Most topical ophthalmic drugs fall into the old category C as they have uncertain safety due to limited human data (i.e., it's not legal or ethical to conduct drug trials on pregnant women). This means that these medications have not been found to be unsafe, but they also haven't been found to be safe, either. This is why your eye doctor may decide not to instill any drops in your eyes, dilation or otherwise, during your exam.
Here are the most common eye drops used during a routine examination and their associated risk:
- Topical ophthalmic dyes (e.g., fluorescein): generally considered safe in both pregnant and breastfeeding women.
- Anesthetics (e.g., proparacaine): generally considered safe in both pregnant and breastfeeding women.

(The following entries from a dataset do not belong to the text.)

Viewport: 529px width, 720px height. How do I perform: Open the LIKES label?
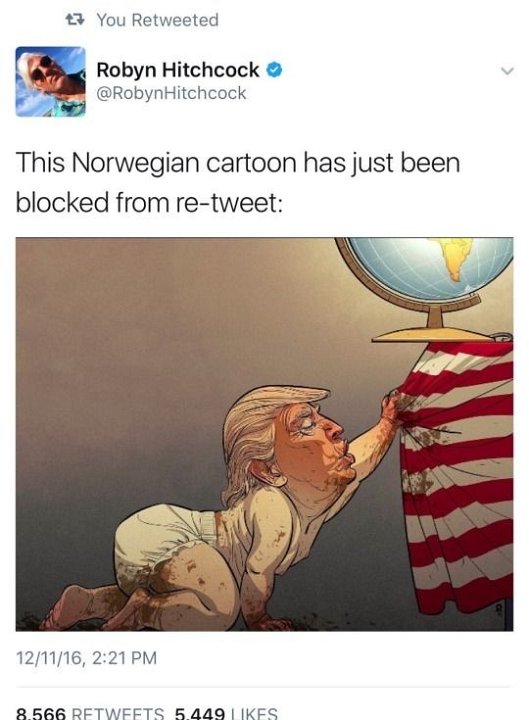pos(254,714)
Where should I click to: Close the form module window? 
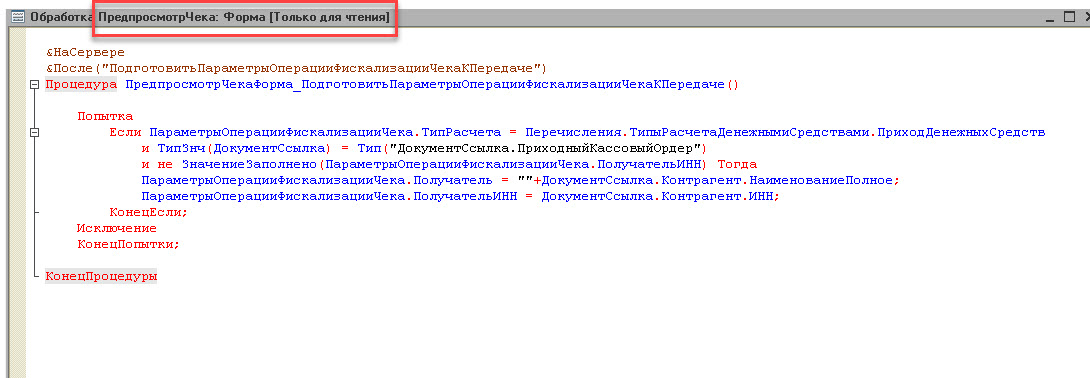point(1085,16)
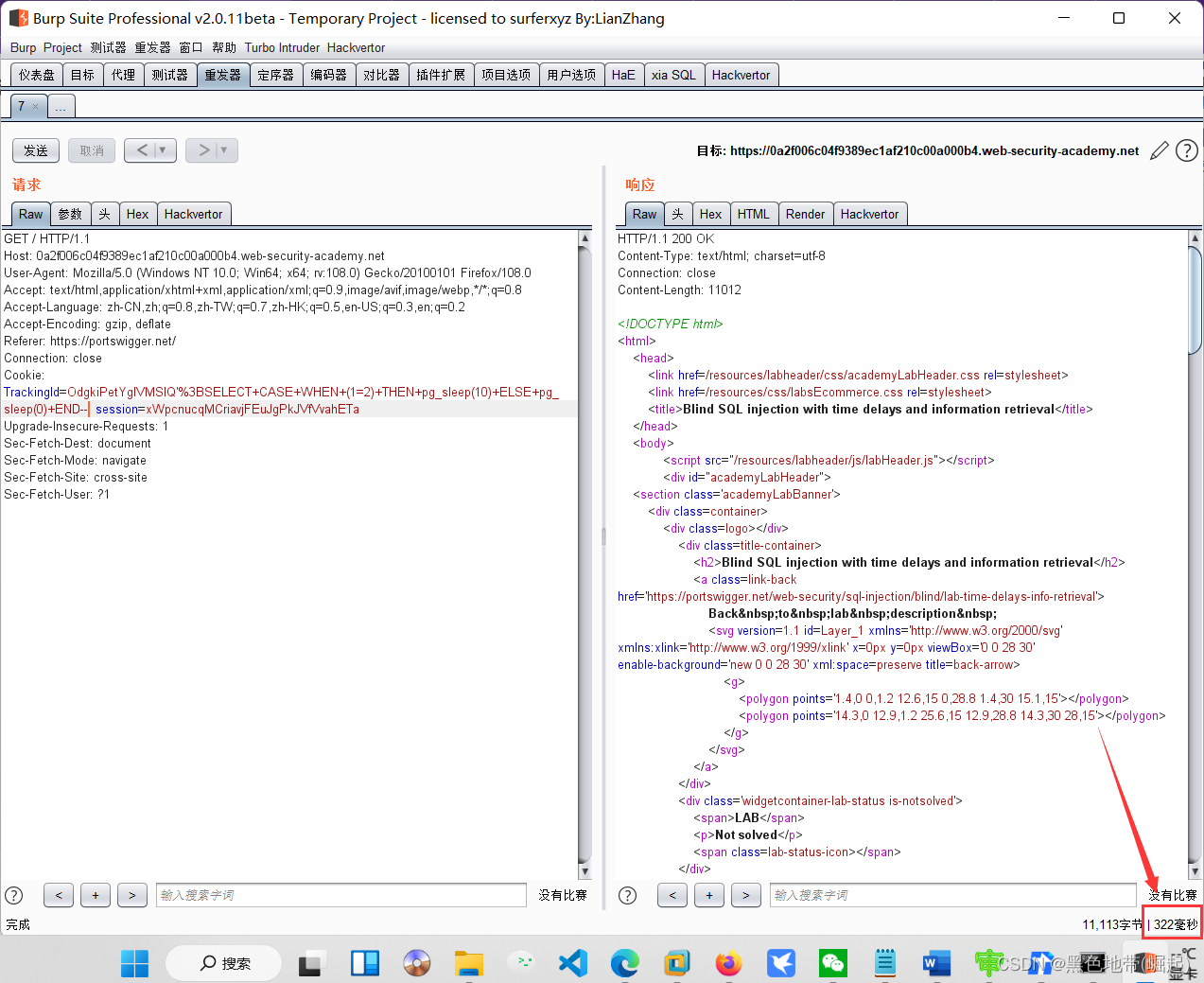
Task: Click the Windows Start button
Action: [x=134, y=963]
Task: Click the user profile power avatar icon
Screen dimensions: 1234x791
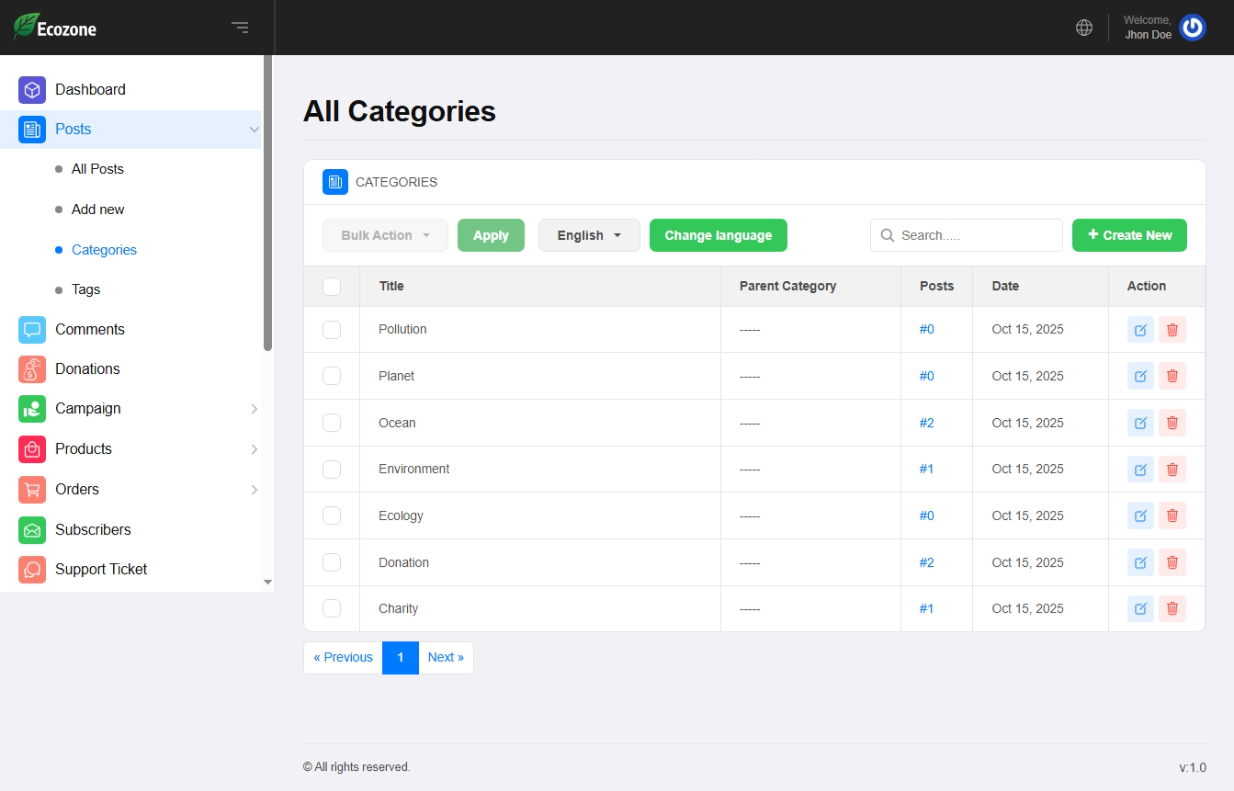Action: 1192,28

- Mydriatic agents (e.g., tropicamide): should be used only when necessary during pregnancy and not at all during lactation.
- Cycloplegic agents (e.g., cyclopentolate, atropine): should not be used diagnostically and should be used with caution when necessary for therapeutic purposes.

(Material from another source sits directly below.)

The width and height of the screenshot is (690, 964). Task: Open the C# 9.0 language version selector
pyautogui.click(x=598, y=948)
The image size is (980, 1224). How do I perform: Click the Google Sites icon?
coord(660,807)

Although a dilated eye exam is not routinely performed while a woman is pregnant or nursing, there are exceptions. Dilation is used only if you have a pre-existing condition, such as diabetic retinopathy, or are reporting signs or symptoms of a retinal detachment or another serious eye condition.
Related Post: Name That Eye Drop! A Cap Color Guide to Ophthalmic Drops
3. Medical Treatment for Eye Conditions
If you need to be treated for an eye condition with eye drops, your doctor may modify your treatment if you are pregnant, intend to become pregnant, or are currently nursing.

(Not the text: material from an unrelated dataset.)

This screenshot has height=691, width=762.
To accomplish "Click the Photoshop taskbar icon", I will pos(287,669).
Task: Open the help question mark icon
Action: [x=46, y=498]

It is recommended that, after instilling any eye drop, lacrimal sac compression and eye drop closure techniques should be used to reduce systemic absorption. This means closing your eyes while gently pushing on the inner corner of your eye where the lacrimal sac is for 2 to 3 minutes.
Here's a non-exhaustive list of ophthalmic medications used for the treatment of ocular conditions that carry an unknown or unsafe risk (old category C or D) and are best to be avoided:
- Allergy (topical): antazoline, naphazoline, pheniramine, oxymetazoline, tetrahyrdozoline, zinc sulfate, olopatadine, pemirolast, ketotifen, epinastine, azelastine
- Antibiotics (topical and oral): gatifloxacin, moxifloxacin, levofloxacin, ofloxacin, ciprofloxacin, gentamicin, sulfacetamide, trimethoprim/polymyxin B, bacitracin, neomycin, tetracycline, tobramycin, doxycycline, sulfamethoxazole/trimethoprim
- Anifungals (topical): natamycin
- Antivirals (topical): trifluridine
- Glaucoma (topical and oral): beta blockers, prostaglandins, carbonic anhydrase inhibitors, miotics
- NSAIDs (topical): ketorolac tromethamine, diclofenac, nepafenac, bromfenac
- Steroids (topical and oral): rimexolone, loteprednol, prednisolone, fluorometholone, dexamethasone, prednisone, methylprednisolone
Here's a short list of ophthalmic medications that are presumed to be safe (old category B) but should always be verified before prescribing:
- Allergy (topical): emedastine, lodoxamide, nedocromil, cromolyn
- Antibiotics (topical and oral): erythromycin, azithromycin, cefadroxil, amoxicillin, amoxicillin/clavulanate, cephalexin, cefaclor
- Antivirals (oral): acyclovir, famciclovir, valacyclovir
- Glaucoma (topical): brimonidine
If treatment with eye drops is necessary, your eye doctor will ensure that the medication poses minimal risk to you and your baby, and provides maximum therapeutic benefit at the lowest possible dose. Make sure to tell your eye doctor who your OB/GYN or CNM is, so they can contact them to discuss treatment.